→ Aim of the exercise
Set the records down once more so that they match the source word for word.

→ Data extract
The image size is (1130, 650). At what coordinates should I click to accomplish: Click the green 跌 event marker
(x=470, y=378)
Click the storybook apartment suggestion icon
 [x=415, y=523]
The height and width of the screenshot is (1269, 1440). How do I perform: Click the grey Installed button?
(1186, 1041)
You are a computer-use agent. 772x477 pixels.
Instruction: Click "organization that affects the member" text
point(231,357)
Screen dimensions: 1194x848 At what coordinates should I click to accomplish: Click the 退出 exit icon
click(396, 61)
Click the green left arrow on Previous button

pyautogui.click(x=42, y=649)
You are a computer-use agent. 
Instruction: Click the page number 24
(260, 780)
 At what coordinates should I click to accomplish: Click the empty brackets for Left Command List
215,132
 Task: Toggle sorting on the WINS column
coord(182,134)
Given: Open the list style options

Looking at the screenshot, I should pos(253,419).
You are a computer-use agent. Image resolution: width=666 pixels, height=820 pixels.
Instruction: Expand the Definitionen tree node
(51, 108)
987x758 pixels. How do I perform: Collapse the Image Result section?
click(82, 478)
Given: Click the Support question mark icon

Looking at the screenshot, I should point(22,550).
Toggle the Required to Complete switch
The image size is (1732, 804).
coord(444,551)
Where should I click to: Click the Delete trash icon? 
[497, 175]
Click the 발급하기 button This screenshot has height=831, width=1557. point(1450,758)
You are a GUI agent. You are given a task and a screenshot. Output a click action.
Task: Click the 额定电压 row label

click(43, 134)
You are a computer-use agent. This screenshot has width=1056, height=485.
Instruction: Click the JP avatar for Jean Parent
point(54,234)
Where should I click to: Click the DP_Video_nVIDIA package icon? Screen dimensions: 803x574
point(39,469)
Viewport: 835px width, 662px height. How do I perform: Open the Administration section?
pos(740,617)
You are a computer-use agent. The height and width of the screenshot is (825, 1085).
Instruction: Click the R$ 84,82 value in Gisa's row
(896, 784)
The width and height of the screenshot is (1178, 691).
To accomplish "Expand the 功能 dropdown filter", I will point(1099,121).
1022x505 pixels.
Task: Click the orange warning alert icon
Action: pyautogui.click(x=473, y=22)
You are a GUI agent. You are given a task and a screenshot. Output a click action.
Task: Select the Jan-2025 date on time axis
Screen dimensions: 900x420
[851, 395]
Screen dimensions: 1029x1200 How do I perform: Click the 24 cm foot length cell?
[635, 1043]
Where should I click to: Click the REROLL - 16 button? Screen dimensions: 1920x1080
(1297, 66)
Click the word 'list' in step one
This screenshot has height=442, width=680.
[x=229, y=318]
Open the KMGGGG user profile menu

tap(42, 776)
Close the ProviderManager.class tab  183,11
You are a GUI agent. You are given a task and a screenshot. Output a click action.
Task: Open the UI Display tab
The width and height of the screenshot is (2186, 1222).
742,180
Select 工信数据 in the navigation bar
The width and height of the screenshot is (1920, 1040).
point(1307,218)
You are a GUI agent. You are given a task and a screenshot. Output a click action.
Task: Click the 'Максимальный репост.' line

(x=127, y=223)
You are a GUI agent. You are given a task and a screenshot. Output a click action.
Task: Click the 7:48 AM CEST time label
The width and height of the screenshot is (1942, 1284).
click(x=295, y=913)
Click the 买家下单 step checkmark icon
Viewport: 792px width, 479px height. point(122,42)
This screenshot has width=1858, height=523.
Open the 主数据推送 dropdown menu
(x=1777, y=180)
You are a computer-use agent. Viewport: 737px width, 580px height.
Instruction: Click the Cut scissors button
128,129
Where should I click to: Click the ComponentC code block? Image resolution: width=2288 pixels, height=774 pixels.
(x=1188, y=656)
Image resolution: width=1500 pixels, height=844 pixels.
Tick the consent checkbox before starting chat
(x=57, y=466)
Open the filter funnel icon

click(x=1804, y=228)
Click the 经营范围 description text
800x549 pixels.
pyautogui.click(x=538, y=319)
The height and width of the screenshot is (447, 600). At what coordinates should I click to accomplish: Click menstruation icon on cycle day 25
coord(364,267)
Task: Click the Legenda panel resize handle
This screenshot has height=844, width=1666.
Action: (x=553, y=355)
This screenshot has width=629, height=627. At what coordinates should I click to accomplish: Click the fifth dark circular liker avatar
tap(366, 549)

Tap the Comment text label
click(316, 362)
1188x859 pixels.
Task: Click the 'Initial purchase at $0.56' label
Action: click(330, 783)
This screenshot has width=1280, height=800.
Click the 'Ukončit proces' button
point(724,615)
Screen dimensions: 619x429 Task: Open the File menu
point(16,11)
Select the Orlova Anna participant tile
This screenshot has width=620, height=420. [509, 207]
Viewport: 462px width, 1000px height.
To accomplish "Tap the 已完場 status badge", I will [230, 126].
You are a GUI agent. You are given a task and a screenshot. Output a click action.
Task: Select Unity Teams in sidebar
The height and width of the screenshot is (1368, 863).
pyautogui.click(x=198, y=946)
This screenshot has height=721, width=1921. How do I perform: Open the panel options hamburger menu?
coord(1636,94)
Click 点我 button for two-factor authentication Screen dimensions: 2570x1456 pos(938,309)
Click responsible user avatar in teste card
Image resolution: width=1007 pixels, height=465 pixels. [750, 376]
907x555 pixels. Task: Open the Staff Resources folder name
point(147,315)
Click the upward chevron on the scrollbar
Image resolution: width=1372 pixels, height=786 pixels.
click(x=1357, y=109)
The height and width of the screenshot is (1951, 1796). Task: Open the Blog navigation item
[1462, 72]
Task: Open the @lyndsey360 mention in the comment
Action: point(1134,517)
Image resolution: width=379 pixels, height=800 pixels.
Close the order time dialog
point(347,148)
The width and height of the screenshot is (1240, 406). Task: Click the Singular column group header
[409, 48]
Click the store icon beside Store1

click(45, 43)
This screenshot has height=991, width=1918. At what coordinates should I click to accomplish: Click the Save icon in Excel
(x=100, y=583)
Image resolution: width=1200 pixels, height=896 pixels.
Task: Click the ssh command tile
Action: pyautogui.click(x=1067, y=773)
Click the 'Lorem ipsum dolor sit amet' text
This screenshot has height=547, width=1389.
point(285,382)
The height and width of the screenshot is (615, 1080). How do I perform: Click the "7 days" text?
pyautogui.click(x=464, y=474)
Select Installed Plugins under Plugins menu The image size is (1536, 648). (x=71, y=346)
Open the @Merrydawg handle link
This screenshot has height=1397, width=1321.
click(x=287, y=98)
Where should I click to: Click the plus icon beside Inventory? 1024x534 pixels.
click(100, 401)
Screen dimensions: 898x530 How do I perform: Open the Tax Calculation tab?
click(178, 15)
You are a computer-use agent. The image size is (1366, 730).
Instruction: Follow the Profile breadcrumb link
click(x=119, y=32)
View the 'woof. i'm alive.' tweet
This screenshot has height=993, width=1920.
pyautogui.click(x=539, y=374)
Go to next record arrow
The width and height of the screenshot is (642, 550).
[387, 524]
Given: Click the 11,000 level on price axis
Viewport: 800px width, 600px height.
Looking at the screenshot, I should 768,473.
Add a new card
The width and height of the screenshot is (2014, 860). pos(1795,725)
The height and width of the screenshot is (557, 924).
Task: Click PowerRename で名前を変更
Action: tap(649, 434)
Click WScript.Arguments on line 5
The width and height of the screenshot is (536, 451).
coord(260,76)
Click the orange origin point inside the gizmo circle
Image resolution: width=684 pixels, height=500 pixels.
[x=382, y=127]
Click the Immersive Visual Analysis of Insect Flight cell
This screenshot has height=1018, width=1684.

→ Problem solution
The image size is (1130, 650). At what coordinates should I click to accomplish: Click the green 跌 event marker
(x=470, y=378)
Click the storybook apartment suggestion icon
 [x=415, y=523]
The height and width of the screenshot is (1269, 1440). How do I perform: Click the grey Installed button?
(1186, 1041)
You are a computer-use agent. 772x477 pixels.
Instruction: Click "organization that affects the member" text
point(231,357)
Screen dimensions: 1194x848 At what coordinates should I click to accomplish: Click the 退出 exit icon
click(396, 61)
Click the green left arrow on Previous button

pyautogui.click(x=42, y=649)
You are a computer-use agent. 
Instruction: Click the page number 24
(260, 780)
 At what coordinates should I click to accomplish: Click the empty brackets for Left Command List
215,132
 Task: Toggle sorting on the WINS column
coord(182,134)
Given: Open the list style options

Looking at the screenshot, I should pos(253,419).
You are a computer-use agent. Image resolution: width=666 pixels, height=820 pixels.
Instruction: Expand the Definitionen tree node
(51, 108)
987x758 pixels. How do I perform: Collapse the Image Result section?
click(82, 478)
Given: Click the Support question mark icon

Looking at the screenshot, I should point(22,550).
Toggle the Required to Complete switch
The image size is (1732, 804).
coord(444,551)
Where should I click to: Click the Delete trash icon? 
[497, 175]
Click the 발급하기 button This screenshot has height=831, width=1557. point(1450,758)
You are a GUI agent. You are given a task and a screenshot. Output a click action.
Task: Click the 额定电压 row label

click(43, 134)
You are a computer-use agent. This screenshot has width=1056, height=485.
Instruction: Click the JP avatar for Jean Parent
point(54,234)
Where should I click to: Click the DP_Video_nVIDIA package icon? Screen dimensions: 803x574
point(39,469)
Viewport: 835px width, 662px height. How do I perform: Open the Administration section?
pos(740,617)
You are a computer-use agent. The height and width of the screenshot is (825, 1085).
Instruction: Click the R$ 84,82 value in Gisa's row
(896, 784)
The width and height of the screenshot is (1178, 691).
To accomplish "Expand the 功能 dropdown filter", I will point(1099,121).
1022x505 pixels.
Task: Click the orange warning alert icon
Action: pyautogui.click(x=473, y=22)
You are a GUI agent. You are given a task and a screenshot. Output a click action.
Task: Select the Jan-2025 date on time axis
Screen dimensions: 900x420
[851, 395]
Screen dimensions: 1029x1200 How do I perform: Click the 24 cm foot length cell?
[635, 1043]
Where should I click to: Click the REROLL - 16 button? Screen dimensions: 1920x1080
(1297, 66)
Click the word 'list' in step one
This screenshot has height=442, width=680.
[x=229, y=318]
Open the KMGGGG user profile menu

tap(42, 776)
Close the ProviderManager.class tab  183,11
You are a GUI agent. You are given a task and a screenshot. Output a click action.
Task: Open the UI Display tab
The width and height of the screenshot is (2186, 1222).
742,180
Select 工信数据 in the navigation bar
The width and height of the screenshot is (1920, 1040).
point(1307,218)
You are a GUI agent. You are given a task and a screenshot. Output a click action.
Task: Click the 'Максимальный репост.' line

(x=127, y=223)
You are a GUI agent. You are given a task and a screenshot. Output a click action.
Task: Click the 7:48 AM CEST time label
The width and height of the screenshot is (1942, 1284).
click(x=295, y=913)
Click the 买家下单 step checkmark icon
Viewport: 792px width, 479px height. point(122,42)
This screenshot has width=1858, height=523.
Open the 主数据推送 dropdown menu
(x=1777, y=180)
You are a computer-use agent. Viewport: 737px width, 580px height.
Instruction: Click the Cut scissors button
128,129
Where should I click to: Click the ComponentC code block? Image resolution: width=2288 pixels, height=774 pixels.
(x=1188, y=656)
Image resolution: width=1500 pixels, height=844 pixels.
Tick the consent checkbox before starting chat
(x=57, y=466)
Open the filter funnel icon

click(x=1804, y=228)
Click the 经营范围 description text
800x549 pixels.
pyautogui.click(x=538, y=319)
The height and width of the screenshot is (447, 600). At what coordinates should I click to accomplish: Click menstruation icon on cycle day 25
coord(364,267)
Task: Click the Legenda panel resize handle
This screenshot has height=844, width=1666.
Action: (x=553, y=355)
This screenshot has width=629, height=627. At what coordinates should I click to accomplish: Click the fifth dark circular liker avatar
tap(366, 549)

Tap the Comment text label
click(316, 362)
1188x859 pixels.
Task: Click the 'Initial purchase at $0.56' label
Action: click(330, 783)
This screenshot has width=1280, height=800.
Click the 'Ukončit proces' button
point(724,615)
Screen dimensions: 619x429 Task: Open the File menu
point(16,11)
Select the Orlova Anna participant tile
This screenshot has width=620, height=420. [509, 207]
Viewport: 462px width, 1000px height.
To accomplish "Tap the 已完場 status badge", I will [230, 126].
You are a GUI agent. You are given a task and a screenshot. Output a click action.
Task: Select Unity Teams in sidebar
The height and width of the screenshot is (1368, 863).
pyautogui.click(x=198, y=946)
This screenshot has height=721, width=1921. How do I perform: Open the panel options hamburger menu?
coord(1636,94)
Click 点我 button for two-factor authentication Screen dimensions: 2570x1456 pos(938,309)
Click responsible user avatar in teste card
Image resolution: width=1007 pixels, height=465 pixels. [750, 376]
907x555 pixels. Task: Open the Staff Resources folder name
point(147,315)
Click the upward chevron on the scrollbar
Image resolution: width=1372 pixels, height=786 pixels.
click(x=1357, y=109)
The height and width of the screenshot is (1951, 1796). Task: Open the Blog navigation item
[1462, 72]
Task: Open the @lyndsey360 mention in the comment
Action: point(1134,517)
Image resolution: width=379 pixels, height=800 pixels.
Close the order time dialog
point(347,148)
The width and height of the screenshot is (1240, 406). Task: Click the Singular column group header
[409, 48]
Click the store icon beside Store1

click(45, 43)
This screenshot has height=991, width=1918. At what coordinates should I click to accomplish: Click the Save icon in Excel
(x=100, y=583)
Image resolution: width=1200 pixels, height=896 pixels.
Task: Click the ssh command tile
Action: pyautogui.click(x=1067, y=773)
Click the 'Lorem ipsum dolor sit amet' text
This screenshot has height=547, width=1389.
point(285,382)
The height and width of the screenshot is (615, 1080). How do I perform: Click the "7 days" text?
pyautogui.click(x=464, y=474)
Select Installed Plugins under Plugins menu The image size is (1536, 648). (x=71, y=346)
Open the @Merrydawg handle link
This screenshot has height=1397, width=1321.
click(x=287, y=98)
Where should I click to: Click the plus icon beside Inventory? 1024x534 pixels.
click(100, 401)
Screen dimensions: 898x530 How do I perform: Open the Tax Calculation tab?
click(178, 15)
You are a computer-use agent. The image size is (1366, 730).
Instruction: Follow the Profile breadcrumb link
click(x=119, y=32)
View the 'woof. i'm alive.' tweet
This screenshot has height=993, width=1920.
pyautogui.click(x=539, y=374)
Go to next record arrow
The width and height of the screenshot is (642, 550).
[387, 524]
Given: Click the 11,000 level on price axis
Viewport: 800px width, 600px height.
Looking at the screenshot, I should 768,473.
Add a new card
The width and height of the screenshot is (2014, 860). pos(1795,725)
The height and width of the screenshot is (557, 924).
Task: Click PowerRename で名前を変更
Action: tap(649, 434)
Click WScript.Arguments on line 5
The width and height of the screenshot is (536, 451).
coord(260,76)
Click the orange origin point inside the gizmo circle
Image resolution: width=684 pixels, height=500 pixels.
[x=382, y=127]
Click the Immersive Visual Analysis of Insect Flight cell
This screenshot has height=1018, width=1684.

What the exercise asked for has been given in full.